Folio edition · Set in Instrument Serif & Archivo

Paeds Vivasgrowth-development-and-behaviour

Paeds Vivas · growth-development-and-behaviour

Motor delay, hypotonia and the floppy infant — branching viva

Branching viva on tone versus strength, central versus peripheral localisation, SMA, botulism, maternal myotonia and disposition.

branching clinical structured oral
On this page & tools

Target exams

RACP General PaediatricsRACP DCEMRCPCH ClinicalRCPSC Pediatrics

Target exams

RACP General PaediatricsRACP DCEMRCPCH ClinicalRCPSC Pediatrics
Prompt
You are in general paediatrics clinic/ward. A family presents with a floppy or motor-delayed infant. The examiner will test definitions, localisation, can't-miss pathways and counselling.

Stem

A 4-month-old is brought because she “goes through your hands” when held under the arms and is not rolling.
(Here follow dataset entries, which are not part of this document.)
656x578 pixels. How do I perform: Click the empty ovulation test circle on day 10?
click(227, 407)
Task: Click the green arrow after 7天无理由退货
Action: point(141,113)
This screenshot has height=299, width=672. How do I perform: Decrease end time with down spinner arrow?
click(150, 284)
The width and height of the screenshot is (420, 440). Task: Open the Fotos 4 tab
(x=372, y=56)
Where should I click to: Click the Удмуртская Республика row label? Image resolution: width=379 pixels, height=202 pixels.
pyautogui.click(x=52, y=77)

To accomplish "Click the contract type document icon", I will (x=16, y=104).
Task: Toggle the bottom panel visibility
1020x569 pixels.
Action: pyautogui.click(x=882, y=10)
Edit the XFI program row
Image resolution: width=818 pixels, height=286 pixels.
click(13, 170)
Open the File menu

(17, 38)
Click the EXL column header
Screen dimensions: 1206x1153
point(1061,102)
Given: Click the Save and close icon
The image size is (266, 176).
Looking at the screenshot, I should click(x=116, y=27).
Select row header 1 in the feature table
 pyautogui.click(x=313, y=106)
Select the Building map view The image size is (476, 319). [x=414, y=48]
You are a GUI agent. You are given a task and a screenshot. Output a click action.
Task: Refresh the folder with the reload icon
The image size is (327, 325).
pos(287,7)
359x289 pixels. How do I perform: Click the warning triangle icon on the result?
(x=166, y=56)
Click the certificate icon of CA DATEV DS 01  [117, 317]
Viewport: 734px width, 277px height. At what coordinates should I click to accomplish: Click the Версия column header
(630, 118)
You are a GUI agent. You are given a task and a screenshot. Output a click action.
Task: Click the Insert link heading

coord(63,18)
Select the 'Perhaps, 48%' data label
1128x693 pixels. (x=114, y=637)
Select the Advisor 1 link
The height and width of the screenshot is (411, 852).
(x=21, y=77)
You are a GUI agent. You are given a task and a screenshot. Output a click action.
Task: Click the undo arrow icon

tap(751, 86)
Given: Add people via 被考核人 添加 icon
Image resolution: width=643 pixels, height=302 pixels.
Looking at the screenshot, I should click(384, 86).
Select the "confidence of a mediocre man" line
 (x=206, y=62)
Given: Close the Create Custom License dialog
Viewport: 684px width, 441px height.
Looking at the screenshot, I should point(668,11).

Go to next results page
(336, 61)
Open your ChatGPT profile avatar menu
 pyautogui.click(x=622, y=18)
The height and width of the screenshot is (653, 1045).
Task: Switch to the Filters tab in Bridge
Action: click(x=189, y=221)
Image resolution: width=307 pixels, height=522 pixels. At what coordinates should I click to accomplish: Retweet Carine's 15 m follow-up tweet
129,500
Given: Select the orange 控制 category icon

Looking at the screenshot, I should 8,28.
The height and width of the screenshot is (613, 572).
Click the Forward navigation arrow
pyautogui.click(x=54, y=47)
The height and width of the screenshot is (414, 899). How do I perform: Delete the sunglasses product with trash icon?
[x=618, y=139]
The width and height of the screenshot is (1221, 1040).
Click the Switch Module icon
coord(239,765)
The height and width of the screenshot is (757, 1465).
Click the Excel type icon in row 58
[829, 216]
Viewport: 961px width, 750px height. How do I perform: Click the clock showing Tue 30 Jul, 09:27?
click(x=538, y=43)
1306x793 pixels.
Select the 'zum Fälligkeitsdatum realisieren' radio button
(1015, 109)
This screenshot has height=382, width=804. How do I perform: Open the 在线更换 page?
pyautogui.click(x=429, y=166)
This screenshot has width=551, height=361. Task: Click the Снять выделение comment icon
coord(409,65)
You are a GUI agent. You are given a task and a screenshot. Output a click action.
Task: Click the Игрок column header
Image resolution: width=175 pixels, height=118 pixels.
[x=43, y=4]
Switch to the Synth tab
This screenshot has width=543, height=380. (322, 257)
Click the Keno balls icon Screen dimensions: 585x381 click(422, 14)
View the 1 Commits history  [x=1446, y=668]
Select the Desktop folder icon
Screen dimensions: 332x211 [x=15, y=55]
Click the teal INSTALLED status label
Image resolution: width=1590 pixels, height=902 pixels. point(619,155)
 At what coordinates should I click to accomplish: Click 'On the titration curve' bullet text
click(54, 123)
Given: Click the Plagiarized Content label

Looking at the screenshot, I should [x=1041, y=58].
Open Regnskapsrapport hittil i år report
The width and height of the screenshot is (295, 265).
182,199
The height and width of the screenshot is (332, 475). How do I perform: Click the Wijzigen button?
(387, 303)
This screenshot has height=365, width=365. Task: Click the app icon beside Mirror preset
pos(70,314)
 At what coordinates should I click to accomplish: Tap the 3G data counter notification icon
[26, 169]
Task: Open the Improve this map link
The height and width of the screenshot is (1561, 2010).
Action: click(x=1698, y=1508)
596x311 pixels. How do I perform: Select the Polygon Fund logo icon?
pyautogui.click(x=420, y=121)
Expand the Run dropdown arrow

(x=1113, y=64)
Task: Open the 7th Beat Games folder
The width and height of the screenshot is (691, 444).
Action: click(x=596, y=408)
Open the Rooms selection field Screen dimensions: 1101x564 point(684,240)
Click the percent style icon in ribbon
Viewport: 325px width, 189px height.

The examiner starts with definitions, then branches into red-flag phenotypes. [1]

Branch 1 — Definitions

Examiner: What is the difference between tone and strength? [1]

Strong answer: Tone is the resistance I feel when I move a relaxed limb. Strength is the active force the infant can generate against gravity or resistance. An infant can be low-tone without being weak, or weak with reduced tone — I never use the words interchangeably. [1] [2]

Examiner: How do you separate central from peripheral hypotonia at the bedside? [1]

Strong answer: Central patterns often have better power than expected for the low tone, preserved or later brisk reflexes, and may show encephalopathy, seizures or dysmorphology. Peripheral patterns show true antigravity weakness, hyporeflexia or areflexia, and sometimes tongue fasciculations. I also check for ligamentous laxity mimics. [1] [2]

Branch 2 — SMA pathway

Examiner: The infant is socially bright, areflexic, with tongue fasciculations and progressive weakness. What now? [9]

Strong answer: This is an SMA pattern until genetics say otherwise. I protect airway and feeding, arrange urgent SMN1 testing with SMN2 copy-number context, and refer same-day to a neuromuscular centre because disease-modifying therapy is time-critical. A social smile does not clear neuromuscular disease. [9] [10]

Examiner: What evidence supports urgency? [9]

Strong answer: Infantile-onset trials such as ENDEAR showed motor-milestone benefit of nusinersen versus sham; gene-replacement experience also supports early treatment. My job is recognition and rapid pathway activation, not inventing a private dose card. [9] [10]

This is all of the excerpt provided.